Carlos Natálio, 19 de Junho
Já que é suposto falarmos de sincronias, o último filme da dupla Justin Benson e Aaron Moorhead é um bom exemplo de uma das dessincronias mais enervantes no cinema popular de acção/ficção científica. A tendência para a explicação que acaba por aplainar o território daquilo que se construiu. Neste caso estamos na premissa de prisões no tempo – como se estivéssemos a ver ainda The Endless (O Interminável, 2017), mas do lado de fora do loop. No entanto, ao contrário deste, que nos mantinha “presos” (sincronizados) até aos últimos instantes, aqui, o seu protagonista Steve (Anthony Mackie), quando descobre o que de estranho se está a passar, filma-se explicando-nos muito bem essa ligação entre o presente e uma droga que encalha as pessoas no passado.

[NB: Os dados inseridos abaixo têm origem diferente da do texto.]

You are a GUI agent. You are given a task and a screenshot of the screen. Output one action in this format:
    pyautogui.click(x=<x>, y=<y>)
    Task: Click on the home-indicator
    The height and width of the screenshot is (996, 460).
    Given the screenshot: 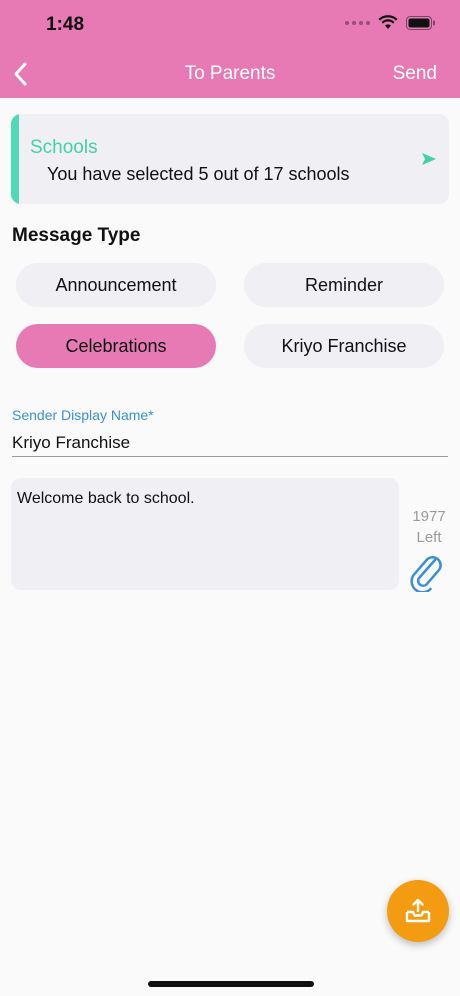 What is the action you would take?
    pyautogui.click(x=231, y=984)
    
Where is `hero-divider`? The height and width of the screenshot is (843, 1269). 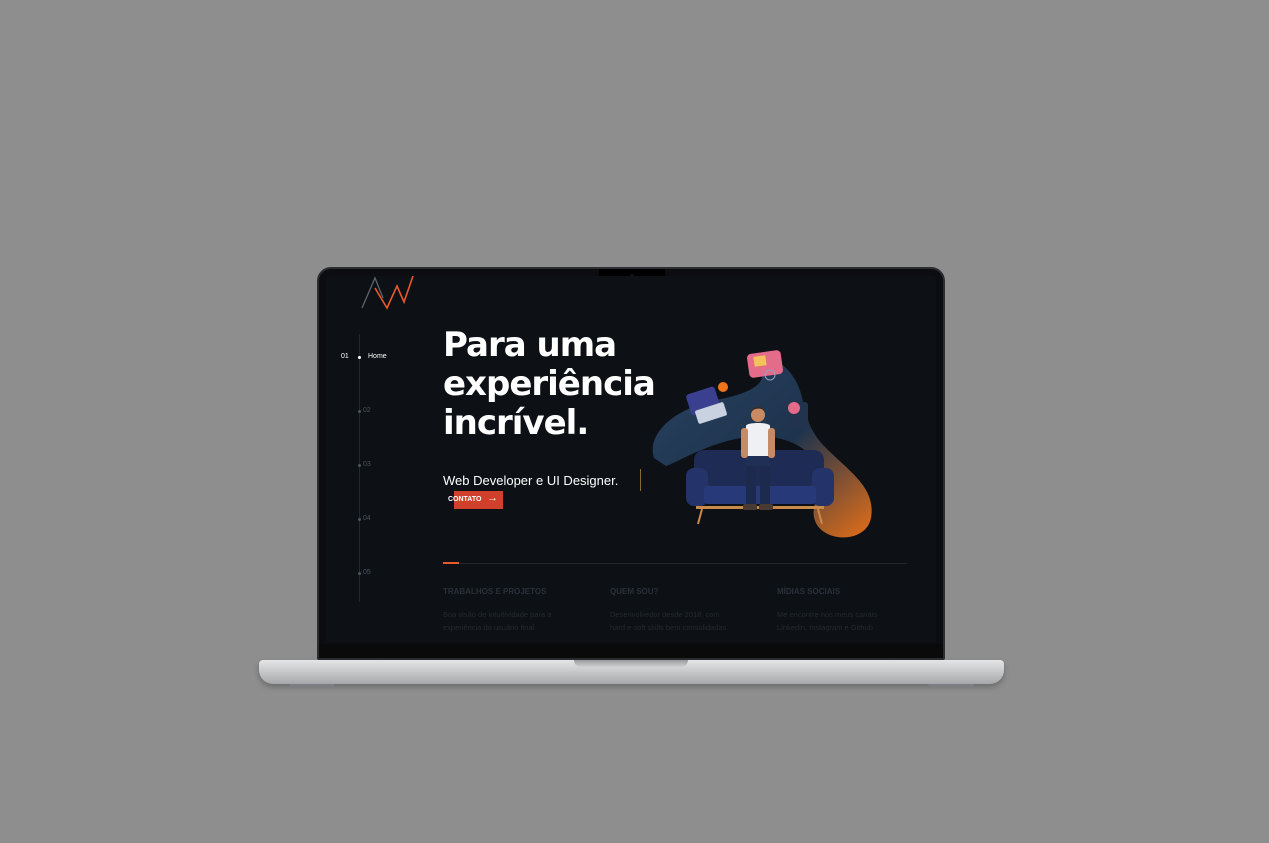
hero-divider is located at coordinates (640, 480).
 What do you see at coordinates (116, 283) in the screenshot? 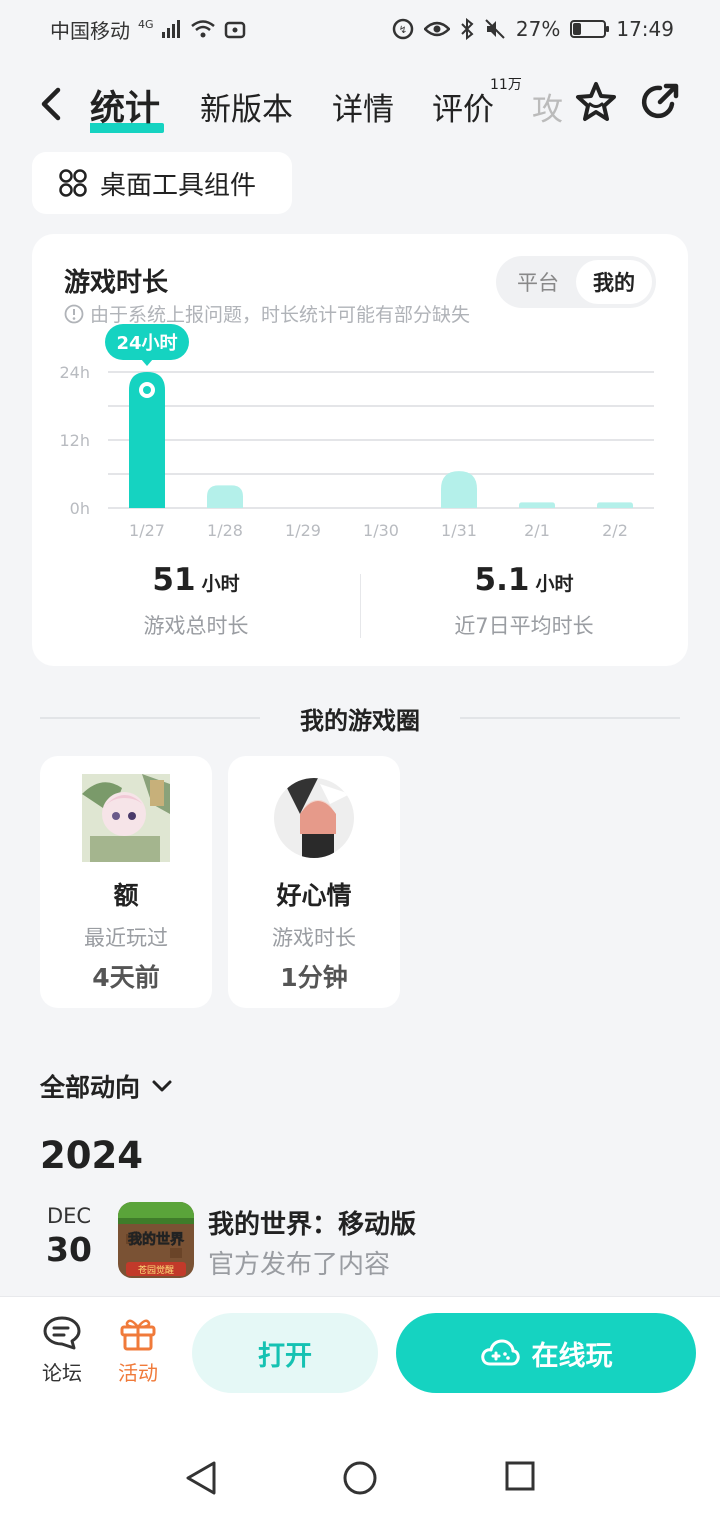
I see `card-title: 游戏时长` at bounding box center [116, 283].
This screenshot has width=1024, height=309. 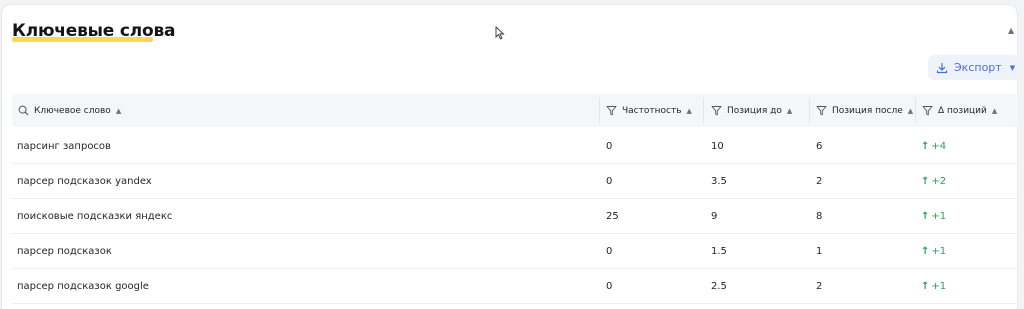 I want to click on export-dropdown-icon: ▼, so click(x=1012, y=68).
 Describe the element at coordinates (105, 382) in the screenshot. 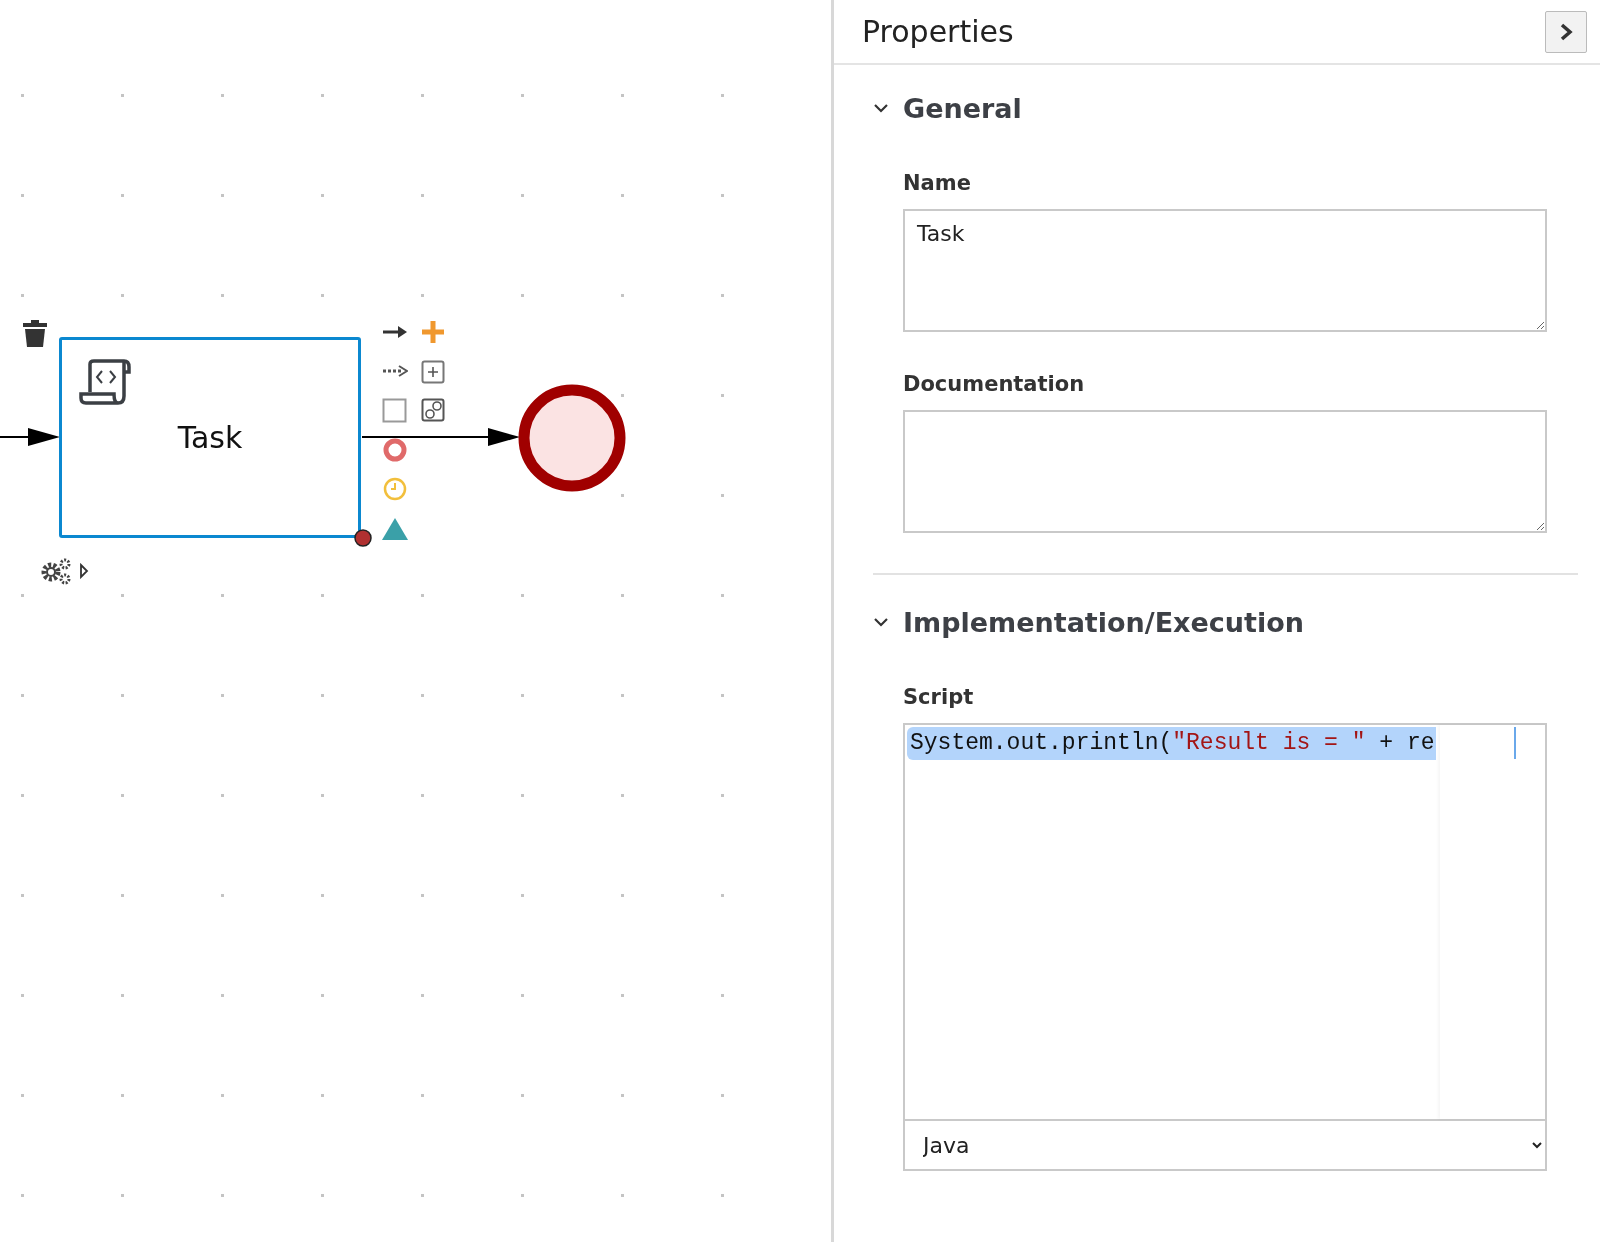

I see `script-icon` at that location.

É como uma anedota que há necessidade de explicar a graça. Uma dessincronia que acontece também, por vezes, ao inverso: não uma complexidade simplificada, mas uma simplicidade complexificada. Uma straight story cheia de detritos narrativos que a tornam falsamente obesa, uma obesidade sem drama. É o método noliano, que não deixa, no entanto, de nos aplicar o golpe de mestre: a verdadeira complexidade está na técnica. Em Synchronic (Sincrónico, 2019) o passado irrompe de forma demasiado conveniente – como sketches retirados de Game of Thrones (A Guerra dos Tronos, 2011-2019) -, restando-nos os diálogos sobre o aproveitamento da vida, a amizade, entre os dois paramédicos, num buddy movie vagamente irónico, vagamente depressivo. Por isso, temos mais ciência da ficção e menos ficção da ciência. No caso de Benson e Moorehead isso significa que meteram uma mudança abaixo.